今の遊戯王の状況は詳しくありませんが、今の遊戯王にも「王道※2」と呼ばれる戦術が存在し、多くの人がそれを使って戦っていることでしょう。

もし仮に私のように「ニードルワーム」を使うような戦術の方が高パワーのモンスターで戦うよりも強い状況になったのであれば、多くの方がニードルワームを使うデッキを使い、それが普通になり王道になります。実際、遊戯王では悪名高き「マジックルーラー」というカードパックが発売された頃から、ハンデス(相手の手札を破壊する戦術)が強くなったため、それが王道戦術になりました。

普通というのは王道であり、王道とは強いのです。

王道だから強いのではなく、強いから王道なのです。

王道になることが出来なかった者は「邪道」と呼ばれ、王道に一矢報いることを夢見ますが、多くの「邪道」は王道に駆逐され、ごく稀に王道に一矢報いることが精一杯。そしてそのごく稀な中のさらに一部の者が、王道に取って代わり新たな王道になるのでしょう。

※1 苦渋の選択 遊戯王における「苦渋の選択」と言えば悪名高き「超王道カード」なのが皮肉

遊戯王最強カードの1つ。無論禁止カード。そういう意味では邪道。

※2 王道と邪道 本来の意味は儒教と仏教の言葉。王道は儒教的に「王が武力ではなく徳で治世を行うべき」という意味であり、邪道は仏教的に「仏の道から逸れた方法」という意味。現代では「正攻法」と「正攻法ではない方法」という意味で使われることも多く、今回はそちらで使用しています

親は子に「普通」を願う

親は得てして子供に「普通」を願うもので御座います。

最近、子供の将来の夢ランキングに「YouTuber」がランクインするようになりましたが、多くの親は子供が「YouTuberになりたい!」と言ったら反対をすることでしょう。これは別にYouTuberが悪いという話では御座いません。問題なのは現状ではYouTuberという職業が邪道なのが問題なのです。

邪道というのは悪いという意味では御座いません。

邪道は王道ではないだけなのです。

そして「親」という生き物は、基本的に子供に普通であり、王道になることを願うもの。

何故ならば先ほど申し上げた通り、基本的に「王道」というのは強いのです。もちろん強いからと言って幸せになれるかと言えば別問題ですが、弱いよりは強い方が幸せになれる確率が高いのは間違いありません。

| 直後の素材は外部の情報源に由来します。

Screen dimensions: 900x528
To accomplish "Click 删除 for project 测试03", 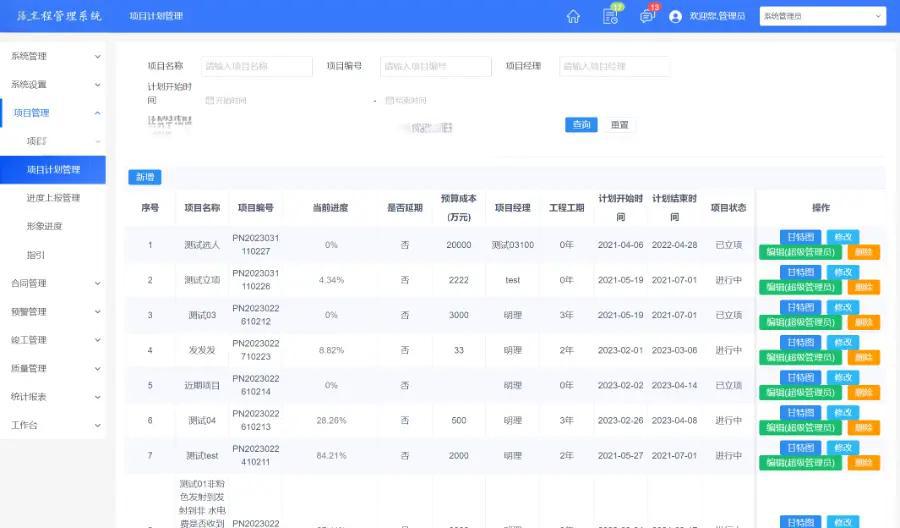I will [x=863, y=322].
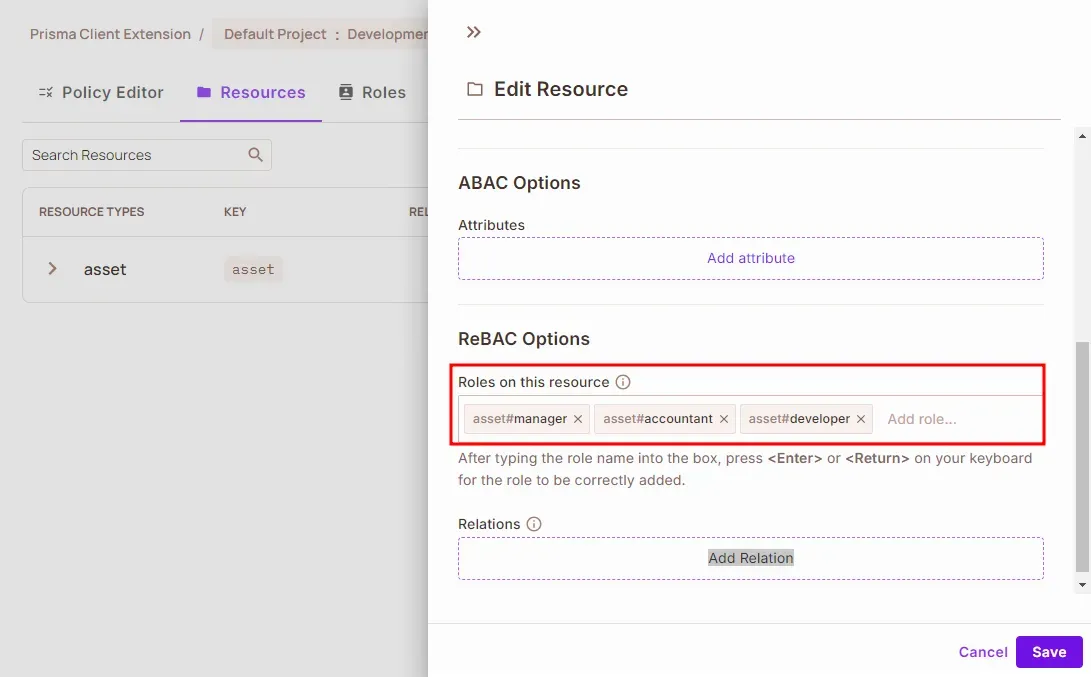Select the Resources tab
Screen dimensions: 1091x677
(x=251, y=92)
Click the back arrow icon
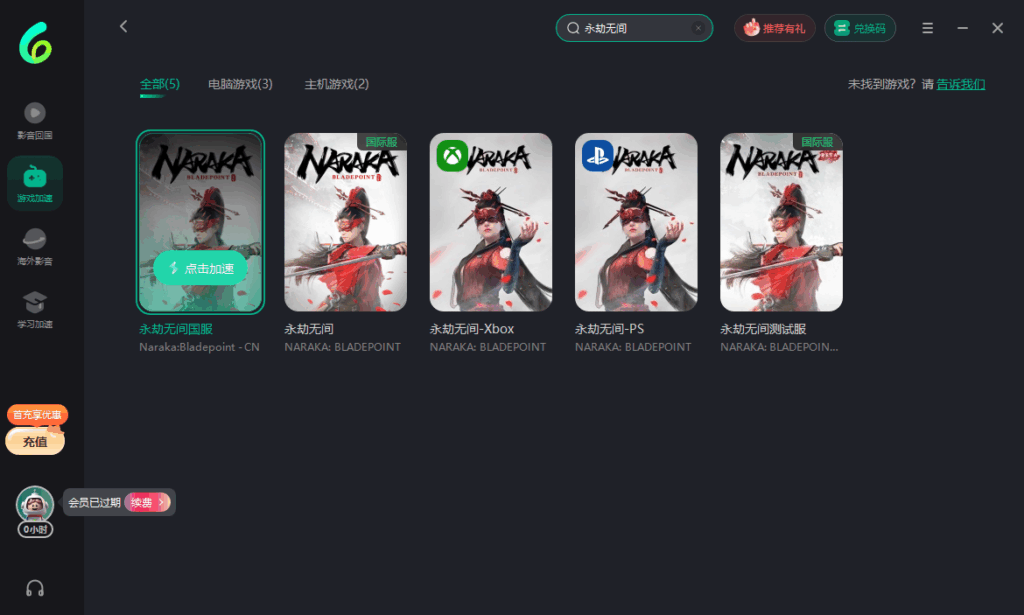Viewport: 1024px width, 615px height. coord(123,27)
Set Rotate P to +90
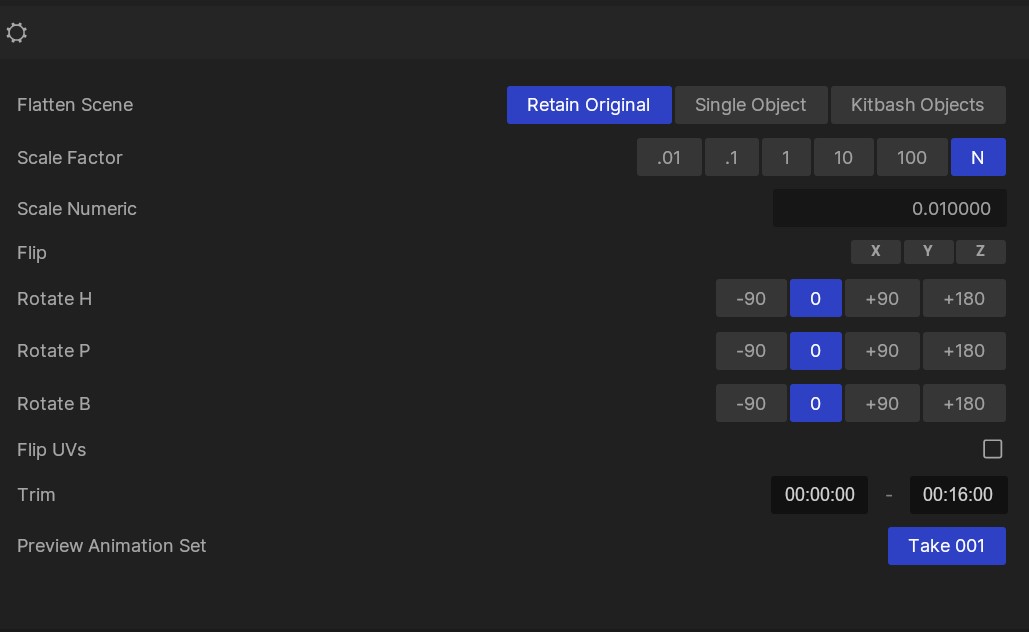This screenshot has width=1029, height=632. click(x=881, y=351)
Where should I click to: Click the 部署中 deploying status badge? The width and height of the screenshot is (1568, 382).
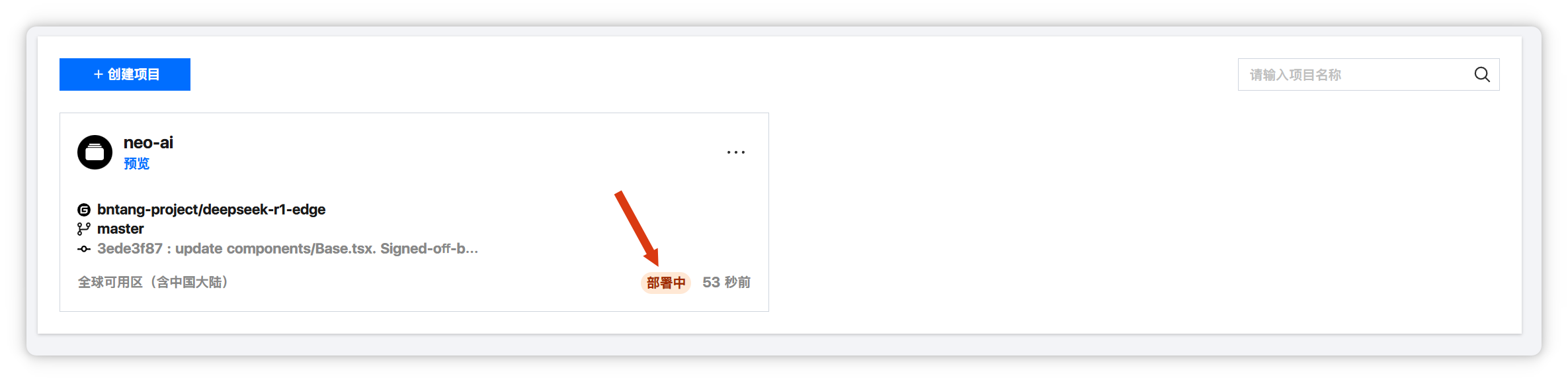[x=666, y=283]
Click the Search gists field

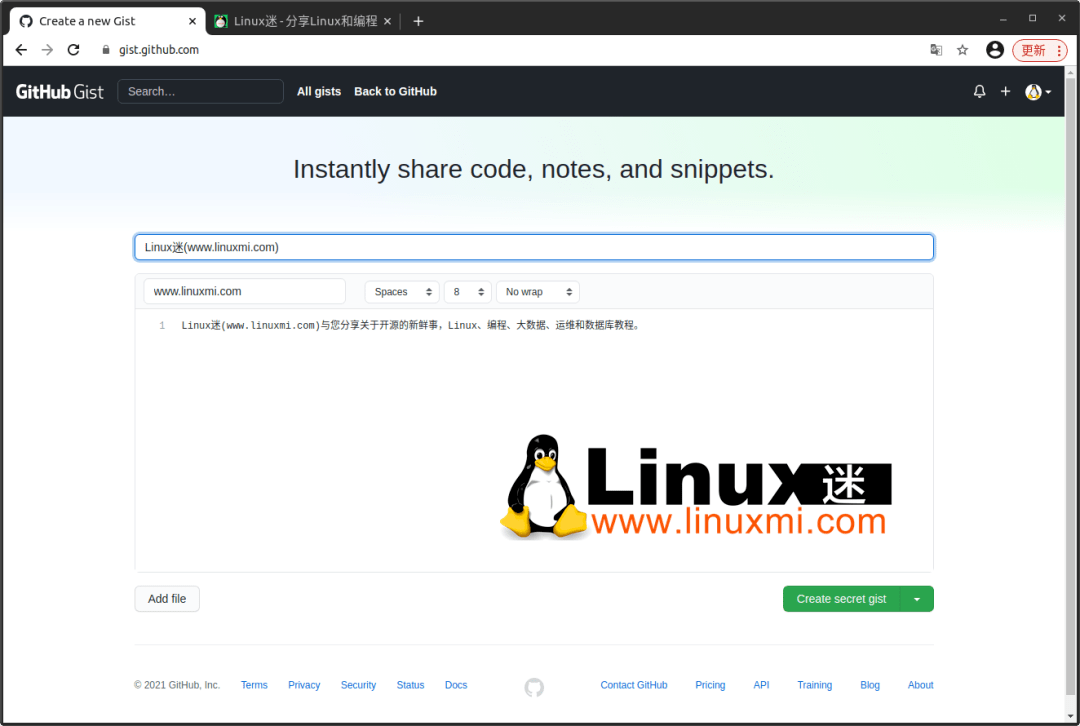pos(200,91)
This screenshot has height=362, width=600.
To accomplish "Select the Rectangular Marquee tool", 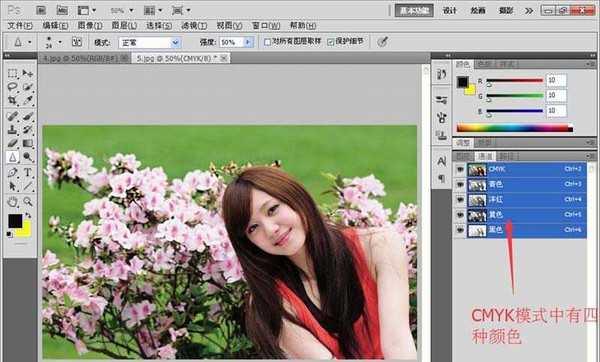I will coord(13,73).
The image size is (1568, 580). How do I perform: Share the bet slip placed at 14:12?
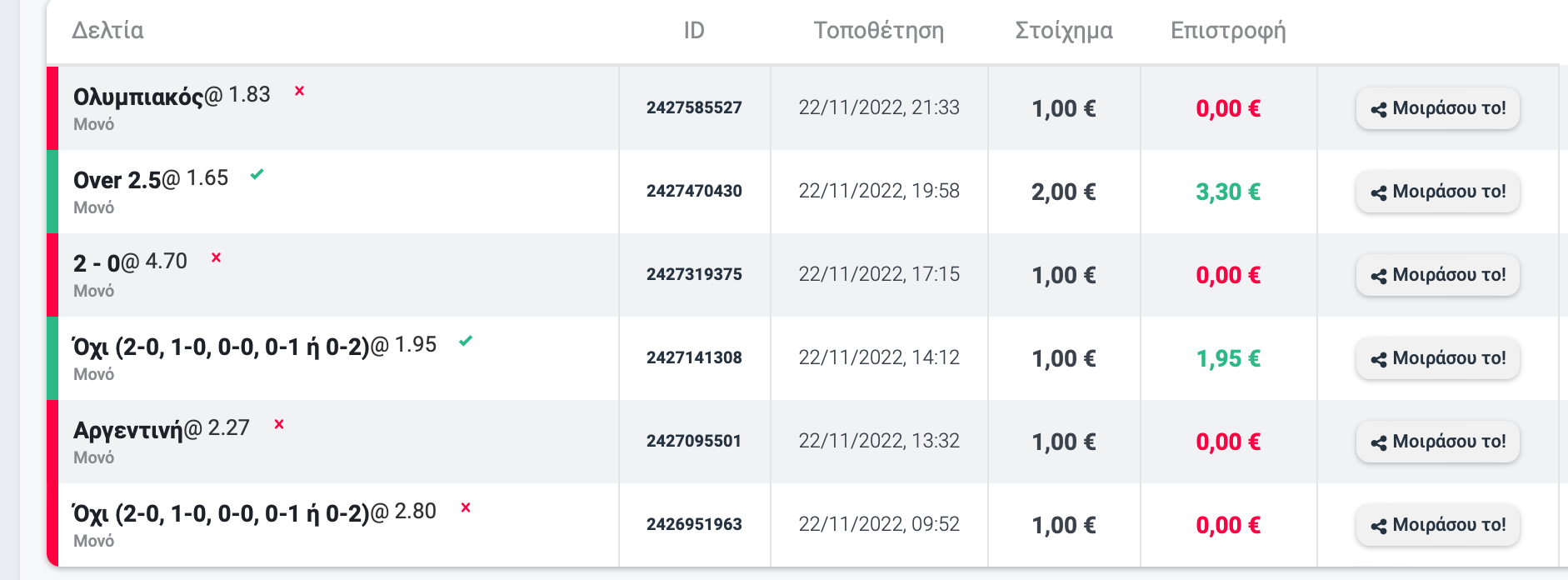pos(1437,358)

みんなが、多くの人が歩んでいる王道は、誰が歩いてもそこそこに歩ける道なのです。一方で「邪道」は基本的に獣道。確かにその獣道の先には財宝が待っているかも知れませんが、歩ききった末に何もない可能性の方がずっと高いのです。もちろん例え財宝に出会わなかったとしても、「獣道を切り開く」ということにこそ価値があるのは間違いありませんが、親はいつだって子供が獣道で野獣に襲われることが心配なもの。子供には整備された街道を歩いて欲しいと願うのです。

その傾向は特に母親、そして子供が娘であった場合には顕著でしょう。

邪道を歩くなら

残念ながら「親子ほど離れた夫婦」というのは、少なくとも今の日本では「邪道」で御座います。普通では御座いません。

「普通ではない」ということがイコールそのまま悪いというわけでは御座いませんが、もし仮にご質問者様を25歳、相手の男性を55歳とすれば、ご質問者様は「遺産目当ての女」と呼ばれるかも知れませんし、彼氏様は「いい歳して……」と社会から白い目で見られる可能性が極めて高いでしょう。

そういう意味ではお母様が結婚を認めないのも当然の話で御座います。お母様は自分の娘にそんな辛い道を歩んで欲しくないのです。

そんな社会が悪いんだ!と言うのは簡単ですが、変えるのは非常に困難でしょう。少なくとも私はそんな大仕事が出来る自信が御座いません。

そもそも人は異質なものを嫌うのです。それがダイバーシティ的に正しいかどうかなどどうでも良く、人は異質なものを嫌うのです。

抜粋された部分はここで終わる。